▶ [SELECTED EXCERPT]
A quick introduction to the updateObject package

Introduction

updateObject is an R package that provides a set of tools built around the updateObject() generic function to make it easy to work with old serialized S4 instances.

The package is primarily useful to package maintainers who want to update the serialized S4 instances included in their package.

Out-of-sync objects

Out-of-sync objects (a.k.a. outdated or old objects) are R objects that got serialized at some point and became out-of-sync later on when the authors/maintainers of an S4 class made some changes to the internals of the class.

A typical example of this situation is when some slots of an S4 class A get added, removed, or renamed. When this happens, any object of class A (a.k.a. A instance) that got serialized before this change (i.e. written to disk with saveRDS(), save(), or serialize()) becomes out-of-sync with the new class definition.

Note that this is also the case of any A derivative (i.e. any object that belongs to a class that extends A), as well as any object that contains an A instance or derivative. For example, if B extends A, then any serialized list of A or B objects is now an old object, and any S4 object of class C that has A or B objects in some of its slots now is also an old object.

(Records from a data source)
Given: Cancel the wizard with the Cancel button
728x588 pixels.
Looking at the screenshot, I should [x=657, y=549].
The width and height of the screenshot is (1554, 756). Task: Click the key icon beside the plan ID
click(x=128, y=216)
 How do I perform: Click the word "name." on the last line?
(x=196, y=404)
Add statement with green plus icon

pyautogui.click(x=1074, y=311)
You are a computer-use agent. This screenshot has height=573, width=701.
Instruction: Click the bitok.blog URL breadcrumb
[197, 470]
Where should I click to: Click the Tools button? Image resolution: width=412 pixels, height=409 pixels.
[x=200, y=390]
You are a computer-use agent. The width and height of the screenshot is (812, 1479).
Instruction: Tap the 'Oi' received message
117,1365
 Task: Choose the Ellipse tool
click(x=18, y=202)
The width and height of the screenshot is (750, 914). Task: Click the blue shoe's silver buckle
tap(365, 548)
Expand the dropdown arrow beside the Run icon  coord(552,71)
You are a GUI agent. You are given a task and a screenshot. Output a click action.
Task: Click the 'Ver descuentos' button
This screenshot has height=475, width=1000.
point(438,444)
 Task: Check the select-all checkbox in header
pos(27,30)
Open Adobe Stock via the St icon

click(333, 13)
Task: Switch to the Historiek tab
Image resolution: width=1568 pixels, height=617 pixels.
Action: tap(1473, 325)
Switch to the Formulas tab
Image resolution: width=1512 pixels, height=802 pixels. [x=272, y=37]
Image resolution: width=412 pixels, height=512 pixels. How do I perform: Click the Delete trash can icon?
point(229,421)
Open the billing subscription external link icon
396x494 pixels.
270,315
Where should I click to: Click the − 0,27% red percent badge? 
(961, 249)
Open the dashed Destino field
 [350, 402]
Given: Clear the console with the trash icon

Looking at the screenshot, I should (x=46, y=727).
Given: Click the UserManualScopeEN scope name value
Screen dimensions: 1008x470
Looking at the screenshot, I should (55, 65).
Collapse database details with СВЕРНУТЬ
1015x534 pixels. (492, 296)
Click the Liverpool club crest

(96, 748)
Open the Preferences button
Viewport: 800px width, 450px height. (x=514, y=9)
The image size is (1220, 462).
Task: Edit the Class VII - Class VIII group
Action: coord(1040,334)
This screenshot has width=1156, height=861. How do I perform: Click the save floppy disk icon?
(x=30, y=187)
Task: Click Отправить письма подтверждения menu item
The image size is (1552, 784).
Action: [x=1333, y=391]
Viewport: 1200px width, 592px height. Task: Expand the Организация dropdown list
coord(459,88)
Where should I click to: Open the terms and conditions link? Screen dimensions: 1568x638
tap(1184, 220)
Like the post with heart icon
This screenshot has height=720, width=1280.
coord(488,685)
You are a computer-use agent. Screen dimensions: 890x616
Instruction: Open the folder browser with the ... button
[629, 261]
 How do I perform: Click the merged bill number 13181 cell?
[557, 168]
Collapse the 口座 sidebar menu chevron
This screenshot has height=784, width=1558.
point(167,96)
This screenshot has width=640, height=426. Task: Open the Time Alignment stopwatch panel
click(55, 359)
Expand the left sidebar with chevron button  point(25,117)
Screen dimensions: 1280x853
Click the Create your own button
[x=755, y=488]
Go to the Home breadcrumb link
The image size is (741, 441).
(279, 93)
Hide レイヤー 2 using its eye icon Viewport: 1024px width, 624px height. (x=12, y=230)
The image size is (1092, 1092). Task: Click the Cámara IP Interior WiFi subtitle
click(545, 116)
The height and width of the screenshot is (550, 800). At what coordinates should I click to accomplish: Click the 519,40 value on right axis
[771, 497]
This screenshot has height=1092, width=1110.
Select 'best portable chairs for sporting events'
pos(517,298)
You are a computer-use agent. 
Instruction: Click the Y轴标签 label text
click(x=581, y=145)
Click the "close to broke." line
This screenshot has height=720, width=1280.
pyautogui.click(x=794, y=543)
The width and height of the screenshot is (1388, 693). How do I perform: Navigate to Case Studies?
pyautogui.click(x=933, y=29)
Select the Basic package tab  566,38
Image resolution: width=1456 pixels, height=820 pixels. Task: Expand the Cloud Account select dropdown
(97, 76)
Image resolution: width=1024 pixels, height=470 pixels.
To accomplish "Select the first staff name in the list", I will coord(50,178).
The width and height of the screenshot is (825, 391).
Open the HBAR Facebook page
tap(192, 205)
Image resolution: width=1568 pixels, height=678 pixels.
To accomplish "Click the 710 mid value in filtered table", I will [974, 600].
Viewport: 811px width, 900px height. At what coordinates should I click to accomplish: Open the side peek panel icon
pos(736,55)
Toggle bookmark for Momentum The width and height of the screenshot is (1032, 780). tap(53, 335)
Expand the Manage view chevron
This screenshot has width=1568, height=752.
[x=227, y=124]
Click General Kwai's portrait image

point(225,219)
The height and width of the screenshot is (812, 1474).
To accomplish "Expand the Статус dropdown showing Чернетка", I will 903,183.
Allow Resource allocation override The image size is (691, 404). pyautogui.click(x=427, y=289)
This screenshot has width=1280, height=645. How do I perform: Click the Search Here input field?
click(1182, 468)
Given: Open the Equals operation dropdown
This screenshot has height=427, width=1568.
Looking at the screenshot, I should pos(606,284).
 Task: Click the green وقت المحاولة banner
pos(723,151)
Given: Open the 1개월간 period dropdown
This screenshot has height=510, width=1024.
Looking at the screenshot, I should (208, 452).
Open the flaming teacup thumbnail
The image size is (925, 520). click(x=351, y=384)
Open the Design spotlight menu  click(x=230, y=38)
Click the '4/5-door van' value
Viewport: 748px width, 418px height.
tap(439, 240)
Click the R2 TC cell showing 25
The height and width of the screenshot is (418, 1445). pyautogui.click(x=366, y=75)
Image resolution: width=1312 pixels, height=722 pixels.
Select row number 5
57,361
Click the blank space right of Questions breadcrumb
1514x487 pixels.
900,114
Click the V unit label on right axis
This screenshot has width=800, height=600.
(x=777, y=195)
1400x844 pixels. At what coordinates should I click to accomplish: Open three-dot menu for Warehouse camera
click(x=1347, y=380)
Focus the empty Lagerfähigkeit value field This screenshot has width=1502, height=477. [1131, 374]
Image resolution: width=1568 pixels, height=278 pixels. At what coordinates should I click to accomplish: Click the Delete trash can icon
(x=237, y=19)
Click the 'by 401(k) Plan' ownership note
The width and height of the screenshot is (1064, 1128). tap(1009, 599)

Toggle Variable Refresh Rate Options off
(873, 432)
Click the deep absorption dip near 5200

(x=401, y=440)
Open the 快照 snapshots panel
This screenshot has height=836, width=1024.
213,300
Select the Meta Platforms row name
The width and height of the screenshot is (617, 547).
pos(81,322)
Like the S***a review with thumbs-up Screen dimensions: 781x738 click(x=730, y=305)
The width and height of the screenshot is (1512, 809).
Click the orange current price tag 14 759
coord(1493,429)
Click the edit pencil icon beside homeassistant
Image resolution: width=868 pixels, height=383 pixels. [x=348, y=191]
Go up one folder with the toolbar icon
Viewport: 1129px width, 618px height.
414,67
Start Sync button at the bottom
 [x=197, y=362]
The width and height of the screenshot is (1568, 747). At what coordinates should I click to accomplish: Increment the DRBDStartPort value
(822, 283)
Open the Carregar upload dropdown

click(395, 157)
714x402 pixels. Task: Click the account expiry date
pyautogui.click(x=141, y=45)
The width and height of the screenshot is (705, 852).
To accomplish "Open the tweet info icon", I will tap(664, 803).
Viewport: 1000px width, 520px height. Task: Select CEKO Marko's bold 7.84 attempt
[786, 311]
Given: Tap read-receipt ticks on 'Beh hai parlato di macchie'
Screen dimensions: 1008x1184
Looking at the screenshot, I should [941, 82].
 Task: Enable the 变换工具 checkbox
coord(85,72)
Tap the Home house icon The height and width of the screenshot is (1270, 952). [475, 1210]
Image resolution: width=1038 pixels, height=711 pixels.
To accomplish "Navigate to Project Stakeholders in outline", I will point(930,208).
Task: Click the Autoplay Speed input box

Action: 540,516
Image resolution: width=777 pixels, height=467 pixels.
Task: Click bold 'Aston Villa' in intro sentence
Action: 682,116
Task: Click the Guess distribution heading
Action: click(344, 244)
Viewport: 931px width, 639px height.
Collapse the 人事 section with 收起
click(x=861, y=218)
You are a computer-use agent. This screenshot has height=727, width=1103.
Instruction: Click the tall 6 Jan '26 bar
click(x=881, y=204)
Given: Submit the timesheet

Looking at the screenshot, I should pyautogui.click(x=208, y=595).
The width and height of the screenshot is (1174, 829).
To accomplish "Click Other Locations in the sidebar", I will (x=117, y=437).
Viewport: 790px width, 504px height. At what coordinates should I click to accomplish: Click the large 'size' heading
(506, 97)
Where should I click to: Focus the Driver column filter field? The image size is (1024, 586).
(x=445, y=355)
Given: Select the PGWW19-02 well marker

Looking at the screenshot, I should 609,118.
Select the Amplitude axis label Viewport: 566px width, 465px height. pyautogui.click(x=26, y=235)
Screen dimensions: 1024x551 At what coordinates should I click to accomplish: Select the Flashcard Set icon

▶ [ASSIGNMENT] Transcribe the passage from the updateObject introduction starting at "updateObject is an" and ending at "serialized S4 instances.". You won't need the lines above for this.

▶ [THE COMPLETED TASK]
updateObject is an R package that provides a set of tools built around the updateObject() generic function to make it easy to work with old serialized S4 instances.